Le ragioni credo siano molto variegate, sicuramente la maggiore dipendenza
dal gruppo e dalla "cucciolata", che caratterizza i giovani
dai nostri tempi, intrecciata con la cultura dello sballo come momento
di distacco dalle tensioni e dalla normalità della realtà
quotidiana da un lato, dall'altro il rafforzarsi della restrizione ad
un infinito presente della prospettiva temporale, con il venir meno del
peso di un futuro particolarmente desiderabile che potesse dare senso
ad eventuali frustrazioni del presente, che senza questo senso diventano
assolutamente intollerabili e vanno spazzate via staccandosi, appunto,
dal presente stesso. Ma non solo, se la vita è un infinito presente,
con un lontano e nebuloso futuro, la cosa migliore da fare è godersi
piaceri che la vita ci mette davanti, senza molte preoccupazioni; e questo,
soprattutto per chi molti di questi piaceri li ha dovuti godere di nascosto
o li ha visti godere dagli altri, può anche essere un atto di emancipazione
e libertà. Forse è per questo che buona parte dei "vizi"
maschili entrano sempre di più a far parte degli stili di vita
delle giovani donne. L'alcol, il suo consumo, e la resistenza al suo avvelenamento
sono sempre stati per i maschi un piacere complesso e variegato, non soltanto
un piacere in sé ma anche un piacere per la sfida verso gli altri
ed infine per la regressione collettiva che affratellava nella sbronza
comune. Una volta che gli stereotipi sessuali e le consuetudini sociali
permettono anche alle donne di accedere a questo piacere
è abbastanza umano che se ne approprino, smettendo di dover fingere
disinteresse o rifiuto. Per fortuna i tempi dell'esercito della salvezza
e dell'alcolismo come piaga dei ceti meno fortunati appartengono in larga
parte al passato e, dal mio punto di vista, l'uso della droga nel suo
aspetto di socializzazione è sicuramente preferibile al suo uso
nel suo aspetto di isolamento e regressione individuale. Molto meglio
un gruppo di ragazze alticce che una casalinga davanti alla sua bottiglia.

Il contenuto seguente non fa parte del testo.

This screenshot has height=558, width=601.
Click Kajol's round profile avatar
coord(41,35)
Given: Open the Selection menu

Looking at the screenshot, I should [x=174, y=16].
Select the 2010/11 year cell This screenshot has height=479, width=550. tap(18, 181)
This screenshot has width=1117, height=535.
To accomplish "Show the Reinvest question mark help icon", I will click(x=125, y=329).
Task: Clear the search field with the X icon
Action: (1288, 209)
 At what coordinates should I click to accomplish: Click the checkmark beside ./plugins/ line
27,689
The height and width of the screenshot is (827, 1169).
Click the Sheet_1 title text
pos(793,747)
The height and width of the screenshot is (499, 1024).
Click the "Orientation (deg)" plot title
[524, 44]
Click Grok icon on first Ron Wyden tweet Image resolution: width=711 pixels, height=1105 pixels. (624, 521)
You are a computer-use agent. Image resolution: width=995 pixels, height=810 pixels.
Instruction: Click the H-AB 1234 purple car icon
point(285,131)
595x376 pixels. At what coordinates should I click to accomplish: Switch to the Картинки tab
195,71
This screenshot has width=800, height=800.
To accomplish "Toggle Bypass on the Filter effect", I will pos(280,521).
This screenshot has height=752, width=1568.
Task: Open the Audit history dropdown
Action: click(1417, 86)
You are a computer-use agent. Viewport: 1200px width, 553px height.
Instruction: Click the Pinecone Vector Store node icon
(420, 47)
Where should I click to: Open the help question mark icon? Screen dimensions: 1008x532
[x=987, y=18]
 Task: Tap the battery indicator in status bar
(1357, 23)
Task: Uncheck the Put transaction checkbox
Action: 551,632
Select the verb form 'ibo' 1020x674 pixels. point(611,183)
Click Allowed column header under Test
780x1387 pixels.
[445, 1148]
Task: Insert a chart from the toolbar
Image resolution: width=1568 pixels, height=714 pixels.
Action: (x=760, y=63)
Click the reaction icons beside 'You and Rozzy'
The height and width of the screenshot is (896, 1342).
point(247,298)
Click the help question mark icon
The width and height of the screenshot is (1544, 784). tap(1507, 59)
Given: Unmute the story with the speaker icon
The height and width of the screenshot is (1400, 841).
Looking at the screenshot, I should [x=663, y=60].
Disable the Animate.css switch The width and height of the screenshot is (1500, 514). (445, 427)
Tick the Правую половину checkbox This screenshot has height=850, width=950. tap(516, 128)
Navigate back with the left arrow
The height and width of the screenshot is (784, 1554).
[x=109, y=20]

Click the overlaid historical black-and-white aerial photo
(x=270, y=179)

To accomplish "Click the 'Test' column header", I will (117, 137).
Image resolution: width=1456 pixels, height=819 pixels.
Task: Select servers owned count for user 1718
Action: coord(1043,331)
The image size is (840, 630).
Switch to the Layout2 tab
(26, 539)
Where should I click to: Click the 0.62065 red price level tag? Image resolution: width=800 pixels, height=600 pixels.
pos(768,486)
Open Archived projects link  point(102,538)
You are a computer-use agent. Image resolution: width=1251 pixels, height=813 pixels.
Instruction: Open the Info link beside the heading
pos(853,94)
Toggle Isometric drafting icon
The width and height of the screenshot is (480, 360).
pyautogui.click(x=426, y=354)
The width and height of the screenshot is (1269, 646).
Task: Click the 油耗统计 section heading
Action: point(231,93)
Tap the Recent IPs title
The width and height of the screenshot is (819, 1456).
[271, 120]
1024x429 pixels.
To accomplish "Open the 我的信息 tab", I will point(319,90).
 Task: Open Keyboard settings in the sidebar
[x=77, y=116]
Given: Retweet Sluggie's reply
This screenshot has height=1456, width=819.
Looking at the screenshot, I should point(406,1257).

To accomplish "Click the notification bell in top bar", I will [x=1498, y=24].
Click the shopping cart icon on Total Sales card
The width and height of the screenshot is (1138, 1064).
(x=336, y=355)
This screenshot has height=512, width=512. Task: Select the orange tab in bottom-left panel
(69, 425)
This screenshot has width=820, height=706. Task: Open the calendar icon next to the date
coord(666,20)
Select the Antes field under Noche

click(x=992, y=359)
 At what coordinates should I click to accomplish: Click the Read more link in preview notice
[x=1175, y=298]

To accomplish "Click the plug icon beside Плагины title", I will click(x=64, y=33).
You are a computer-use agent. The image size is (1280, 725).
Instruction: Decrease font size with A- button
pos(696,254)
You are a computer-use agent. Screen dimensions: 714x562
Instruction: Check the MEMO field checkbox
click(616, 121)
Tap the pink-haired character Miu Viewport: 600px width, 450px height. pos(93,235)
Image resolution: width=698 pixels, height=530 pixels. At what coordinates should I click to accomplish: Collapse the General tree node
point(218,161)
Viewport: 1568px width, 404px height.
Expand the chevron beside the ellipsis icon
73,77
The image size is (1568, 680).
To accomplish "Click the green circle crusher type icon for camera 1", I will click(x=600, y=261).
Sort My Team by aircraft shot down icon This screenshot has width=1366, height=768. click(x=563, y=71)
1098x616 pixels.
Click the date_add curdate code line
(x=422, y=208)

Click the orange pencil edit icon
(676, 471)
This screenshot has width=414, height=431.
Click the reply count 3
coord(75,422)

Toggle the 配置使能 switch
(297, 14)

Detto questo, il consumo di alcol come quello di fumo e di qualsiasi altro
tipo di droga, soprattutto se così pericolosa, non va sicuramente
incoraggiato ed è comunque un campanello d'allarme che suggerisce
difficoltà e malessere in chi ne fa uso. Sotto questo aspetto,
non è tanto il fluttuare dei consumi, anche se un incremento è
comunque preoccupante, quanto la cultura che accompagna i riti di questi
consumi e che, come dicevamo poc'anzi, non soltanto si separa dal cibo
per divenire una autonoma cultura dell'alcol, ma si orienta allo sballo,
al bere per ubriacarsi, al bere non solo per socializzare e regredire
insieme, ma anche per l'oblio, che è certamente la forma sia sociale
che individuale più inquietante di assunzione, che ci ricorda brutalmente
come, al di là del simpatico frizzantino, della birra giovane,
dell'aperitivo alla moda l'alcol, comunque, resti sempre una droga.